=== SUPPLIED MATERIAL ===
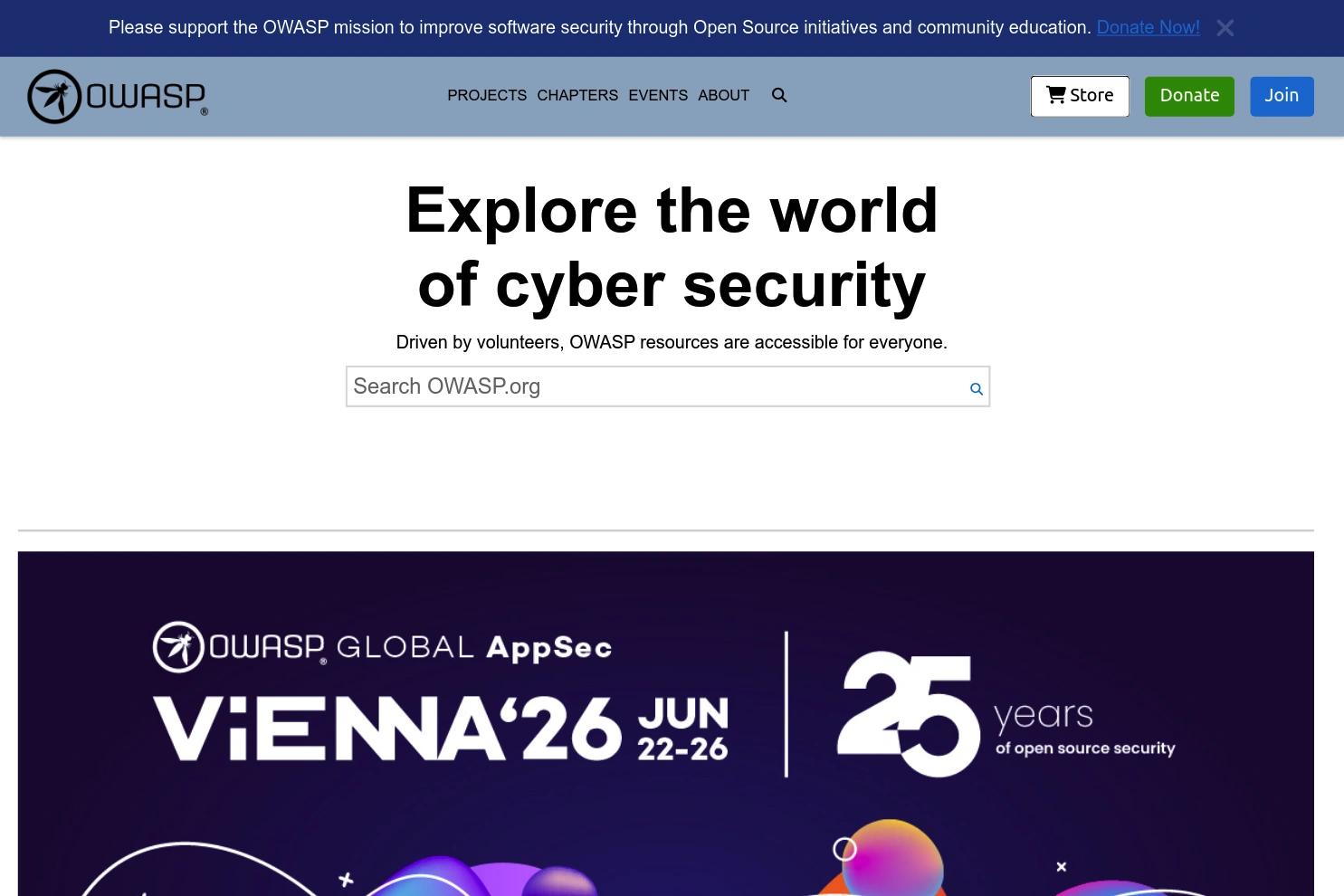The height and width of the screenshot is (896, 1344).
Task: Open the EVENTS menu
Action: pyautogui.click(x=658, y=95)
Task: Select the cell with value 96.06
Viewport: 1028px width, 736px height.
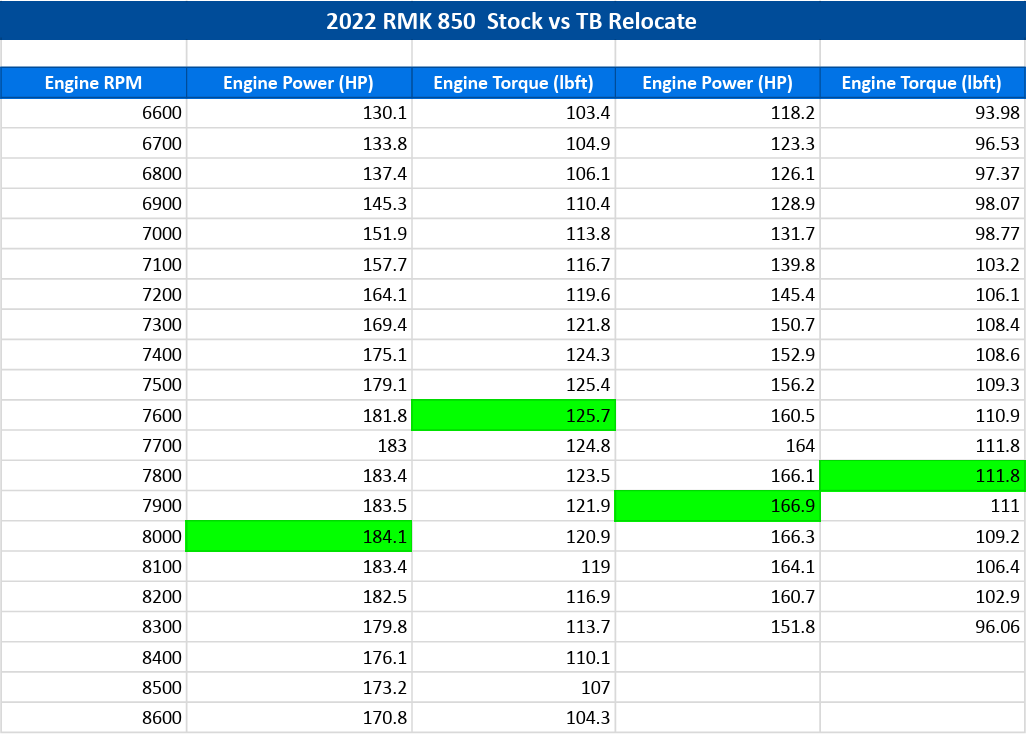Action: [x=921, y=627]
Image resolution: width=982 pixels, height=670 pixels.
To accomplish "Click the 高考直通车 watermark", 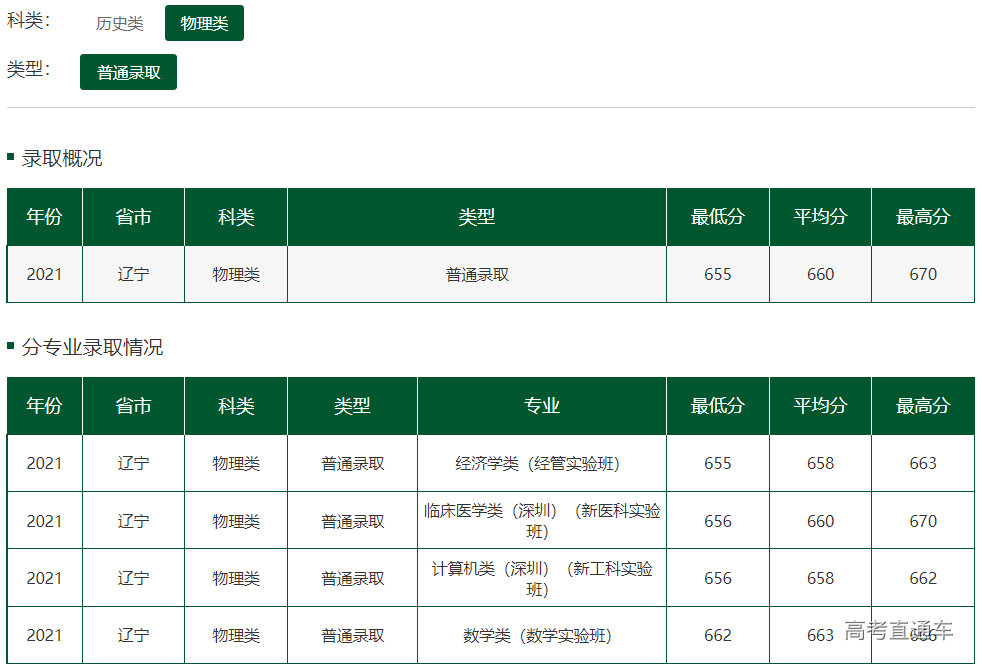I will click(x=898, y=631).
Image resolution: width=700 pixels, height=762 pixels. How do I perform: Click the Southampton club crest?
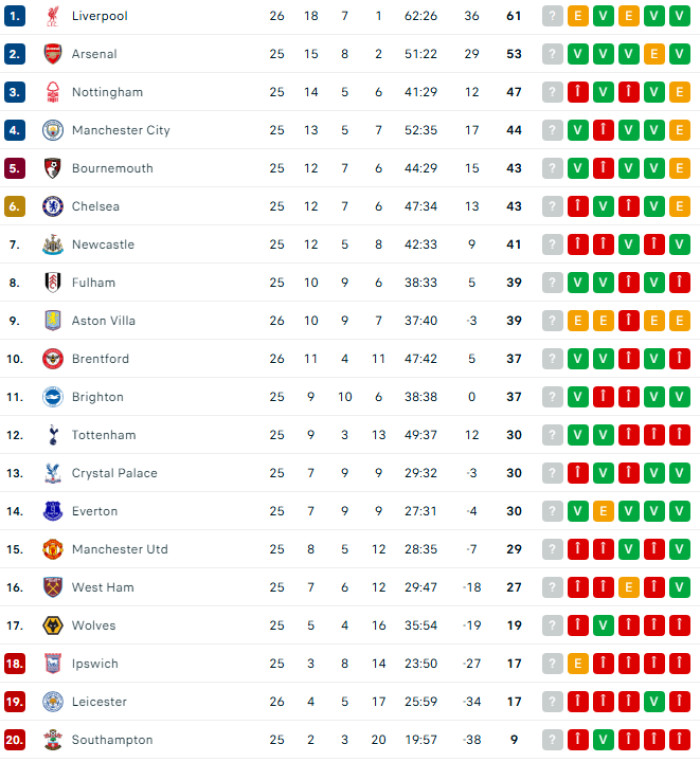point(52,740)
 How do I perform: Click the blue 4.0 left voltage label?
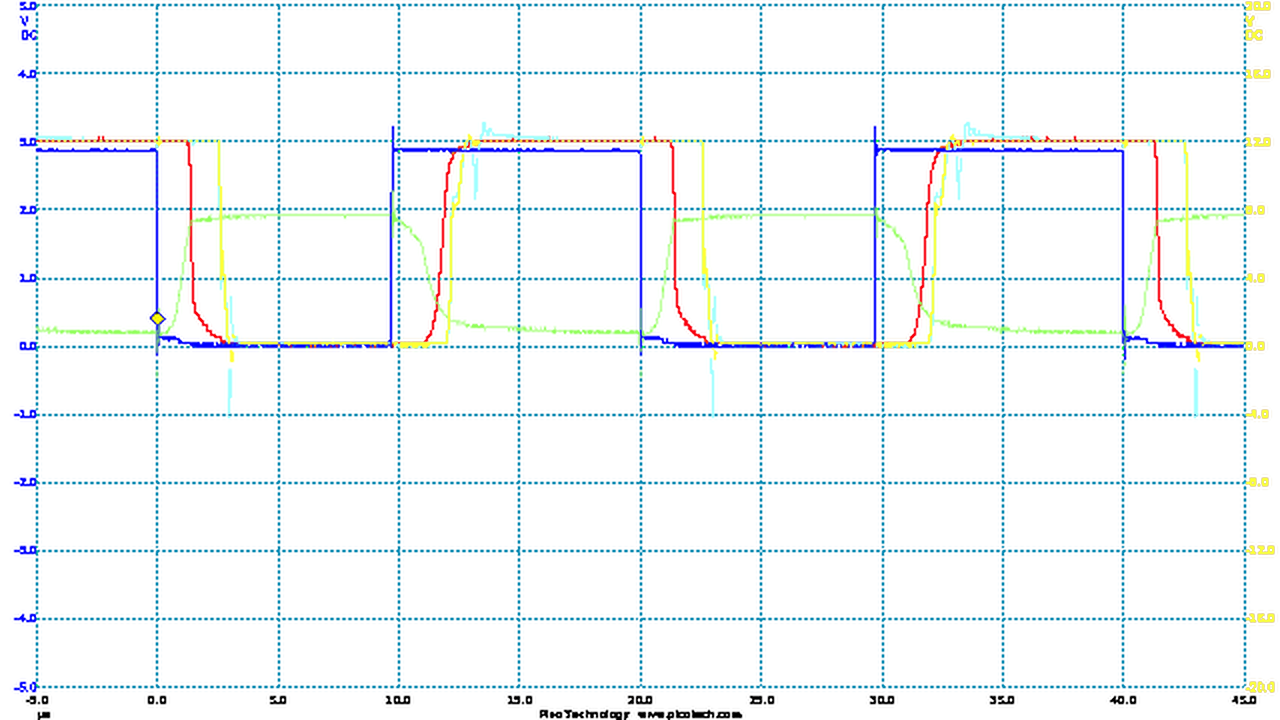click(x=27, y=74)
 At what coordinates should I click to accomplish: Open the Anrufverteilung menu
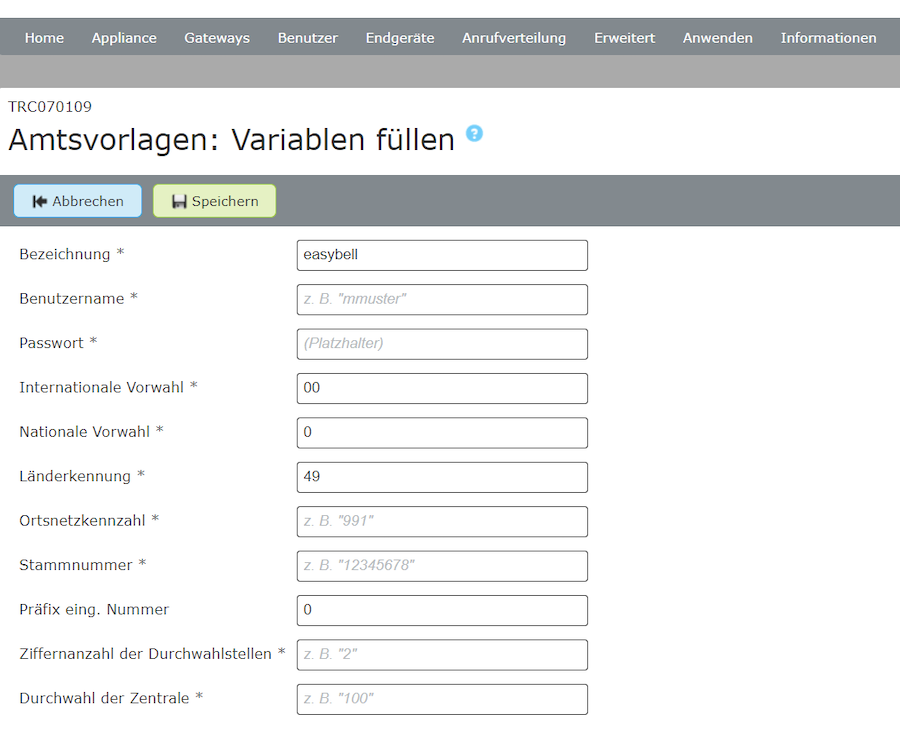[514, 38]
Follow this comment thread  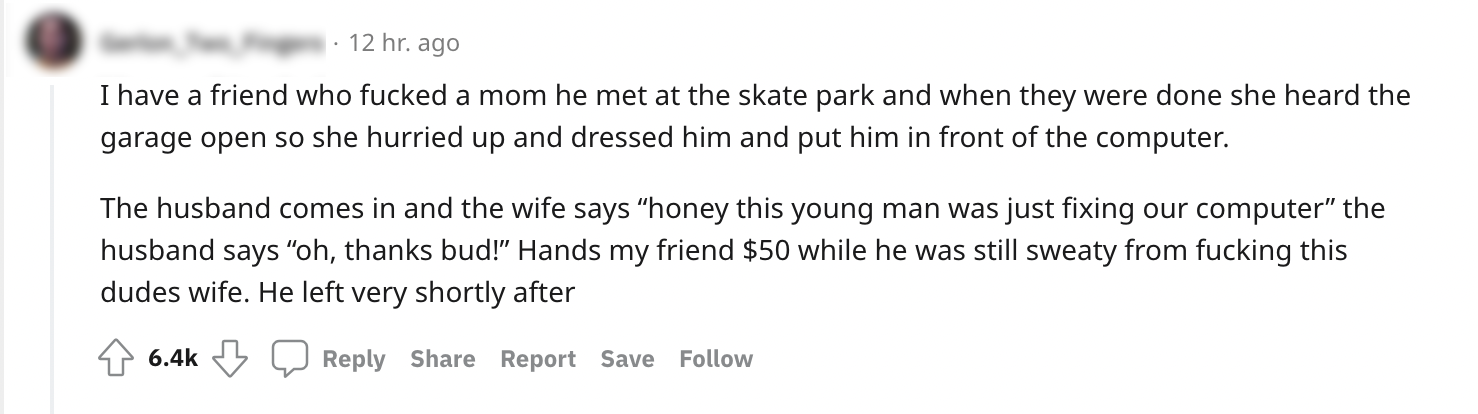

=== DESCRIPTION OF THE TASK ===
Only the lines from the one containing "How do I perform: Click the blue" through the last line of the entries, both included, should be repeated exactly, and the pictures should be left out.

=== EXPECTED ANSWER ===
 How do I perform: Click the blue 4.0 left voltage label?
click(x=27, y=74)
 At what coordinates should I click to accomplish: Open the Anrufverteilung menu
[514, 38]
Follow this comment thread  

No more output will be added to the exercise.